政府と日銀の会計をドンブリ勘定化するという体制を、彼らがいかにももっともらしい言い方で話題にし始める可能性があります。それは「財政と金融の一体運営による統合政府部門の構築」という言い方です。これが出てきたら要注意。この枠組みを構築した上で、「働き方改革」を通じて我々を“21世紀版大日本帝国会社”の忠実なる臣下に仕立てあげていく。これが彼らの目論見なのだと思われます。超・要警戒です。「働き方改革」とのかかわりで、同様に要警戒なのが彼らによるシェアリングエコニミーの薦めです。この言葉には、一見ビッグイシュー的な雰囲気がありますよね。シビックエコノミーに近そうなイメージがある。本当のシェアリングエコノミーは実際にそのようなものであるはずですが、これもチーム・アホノミクスの手にかかるととんでもない化け物になってしまいそうです。この点とのかかわりでは、このところ話題になっている高度プロフェッショナル制度の導入構想も大いに気がかりです。

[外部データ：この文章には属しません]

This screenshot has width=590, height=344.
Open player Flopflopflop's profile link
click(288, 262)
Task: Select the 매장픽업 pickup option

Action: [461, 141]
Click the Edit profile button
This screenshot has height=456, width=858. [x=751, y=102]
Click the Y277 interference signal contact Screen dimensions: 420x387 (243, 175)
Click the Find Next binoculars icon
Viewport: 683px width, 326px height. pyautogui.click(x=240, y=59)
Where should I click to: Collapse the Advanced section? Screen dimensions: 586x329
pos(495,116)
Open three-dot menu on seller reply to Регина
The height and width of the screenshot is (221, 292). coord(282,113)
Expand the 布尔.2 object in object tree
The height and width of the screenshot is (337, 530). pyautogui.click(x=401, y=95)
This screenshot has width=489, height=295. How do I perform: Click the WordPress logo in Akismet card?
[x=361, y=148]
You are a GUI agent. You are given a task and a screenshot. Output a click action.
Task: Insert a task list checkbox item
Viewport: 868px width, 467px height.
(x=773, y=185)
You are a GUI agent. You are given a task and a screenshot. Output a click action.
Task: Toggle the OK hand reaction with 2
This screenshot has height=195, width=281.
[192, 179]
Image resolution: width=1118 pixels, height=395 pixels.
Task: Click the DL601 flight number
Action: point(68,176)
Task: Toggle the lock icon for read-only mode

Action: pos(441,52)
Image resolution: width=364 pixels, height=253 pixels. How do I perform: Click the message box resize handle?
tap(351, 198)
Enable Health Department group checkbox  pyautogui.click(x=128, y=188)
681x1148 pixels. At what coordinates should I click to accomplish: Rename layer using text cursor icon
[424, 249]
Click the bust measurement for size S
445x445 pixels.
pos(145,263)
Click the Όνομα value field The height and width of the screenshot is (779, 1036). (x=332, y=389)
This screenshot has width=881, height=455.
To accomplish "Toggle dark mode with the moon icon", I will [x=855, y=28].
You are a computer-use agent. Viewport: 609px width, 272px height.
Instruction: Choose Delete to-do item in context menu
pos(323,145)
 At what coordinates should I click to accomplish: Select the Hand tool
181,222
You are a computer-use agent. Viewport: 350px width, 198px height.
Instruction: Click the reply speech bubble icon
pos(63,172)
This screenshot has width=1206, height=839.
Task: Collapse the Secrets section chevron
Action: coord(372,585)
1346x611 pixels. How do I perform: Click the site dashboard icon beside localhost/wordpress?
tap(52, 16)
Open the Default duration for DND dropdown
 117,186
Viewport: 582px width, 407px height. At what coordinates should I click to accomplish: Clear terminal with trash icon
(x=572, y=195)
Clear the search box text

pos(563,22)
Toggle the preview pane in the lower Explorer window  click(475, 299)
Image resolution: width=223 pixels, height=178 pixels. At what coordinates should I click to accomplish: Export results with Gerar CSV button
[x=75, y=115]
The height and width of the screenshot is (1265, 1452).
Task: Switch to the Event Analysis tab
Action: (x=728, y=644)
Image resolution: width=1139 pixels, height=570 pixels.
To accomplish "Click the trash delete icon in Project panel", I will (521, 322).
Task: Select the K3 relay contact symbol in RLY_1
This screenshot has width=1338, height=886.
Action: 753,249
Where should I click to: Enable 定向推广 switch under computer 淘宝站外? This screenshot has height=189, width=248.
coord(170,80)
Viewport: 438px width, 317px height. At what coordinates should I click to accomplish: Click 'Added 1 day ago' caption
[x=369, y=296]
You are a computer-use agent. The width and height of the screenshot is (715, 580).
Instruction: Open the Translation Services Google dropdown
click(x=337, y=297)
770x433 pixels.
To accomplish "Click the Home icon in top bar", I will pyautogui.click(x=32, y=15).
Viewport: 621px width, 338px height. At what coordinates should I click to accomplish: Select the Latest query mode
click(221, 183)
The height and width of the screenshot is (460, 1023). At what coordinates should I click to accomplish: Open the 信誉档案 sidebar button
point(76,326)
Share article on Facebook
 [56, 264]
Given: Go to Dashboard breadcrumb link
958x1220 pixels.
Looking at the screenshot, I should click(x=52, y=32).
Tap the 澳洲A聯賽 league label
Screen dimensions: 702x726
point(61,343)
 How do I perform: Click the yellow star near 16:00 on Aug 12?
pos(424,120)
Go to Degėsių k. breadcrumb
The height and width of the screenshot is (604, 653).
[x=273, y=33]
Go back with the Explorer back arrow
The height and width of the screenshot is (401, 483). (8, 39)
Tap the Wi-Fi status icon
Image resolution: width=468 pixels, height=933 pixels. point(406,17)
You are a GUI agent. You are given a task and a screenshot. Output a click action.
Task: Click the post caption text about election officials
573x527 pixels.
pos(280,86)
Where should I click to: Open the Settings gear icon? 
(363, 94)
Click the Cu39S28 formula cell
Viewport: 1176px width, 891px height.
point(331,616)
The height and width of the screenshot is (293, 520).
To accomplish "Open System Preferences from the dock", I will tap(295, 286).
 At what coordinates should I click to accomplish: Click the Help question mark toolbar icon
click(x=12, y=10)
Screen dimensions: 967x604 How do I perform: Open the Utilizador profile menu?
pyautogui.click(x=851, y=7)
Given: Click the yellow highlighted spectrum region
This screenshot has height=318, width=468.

〈佐野〉まず、日銀を子会社化する、財政と金融を一体化する、しかもそれを制度化するとなると、日銀法あるいは財政法を変えなければならない。安倍政権は今3分の2の議席を持つので、強行突破をすればできる。でも、そんな簡単にいくものでしょうか。
〈浜〉今のような支持率急落の中で、中央突破はなかなか難しいと思います。けれど、「今、『経済最優先』で難局を脱していくには、財政を十分に出動させる必要があるので、危機突破のための緊急対応として財政と金融の一体化をせざるを得ない」という話の持ち出し方はあるかと思います。
〈佐野〉財政と金融の一体化が緊急対応になる?
〈浜〉もちろん、そんな言い方にだまされてはいけません。財政と金融の一体化が進めば、上記の通り、日銀は打ち出の小槌となって、政府の言うがまま金を振り出すことを強いられることになる。そうなれば、日銀も、それこそ政府も市場からいなくなって、談合でみんな決められる。国家予算も編成されなくなる。これは完全なるファシズム体制です。
〈佐野〉巨大な談合経済システムとも言えますね。安倍政権は今、お友達のために税金や政治を私物化して批判されていますが、それに数百倍輪をかけた談合、あるいは権力による私物化をしようとしている。
〈浜〉フランスのマリーヌ・ルペンも「国の国債発行が金融市場の都合とか思惑に振り回されて、財政がやるべきことができないのはおかしい。だから、国債は中央銀行が直接引き受ける体制にする」と、同じことを言っていた。ファシズム志向を持っている人や政治集団は必ずそんなことを言う。ファシズム国家では必ず中央銀行を御用銀行化しますからね。「これぞ、財政再建、デフレ脱却のための奥の手1」という言い方をしたり、クリストファー・シムズさんが提唱する「シムズ理論:物価水準の財政理論」を、チーム・アホノミクス流に、「意図的無責任財政の薦め」と解釈して、「これが最先端経済理論です。日本が他国に先行してやっていることだから、もうしばらくおつき合いください」という言い方を本格的に前面に出してくる可能性もある。こんな言い方をすると、彼らに悪知恵をつけることになってしまっていけませんが(笑)。
(中略)
〈浜〉結局、国家という装置の最終的な役割は弱者救済です。弱者救済のための公助ですね。自助できない人たちの生きる権利、人の生存権を保障すること。国家という…機関は、それができてこそ存在することが許される。そういうことだと思います。国家の存在が限りなく希薄化するグローバル時代においても、この役割は国家に託されるはずだと思います。逆にいえば、それができないようなら、グローバル時代において国家に存在意義はない。
〈佐野〉弱者救済のための公助が、国家の本分、役割なんだと市民がはっきりさせればいい。長時間、本当にありがとうございました。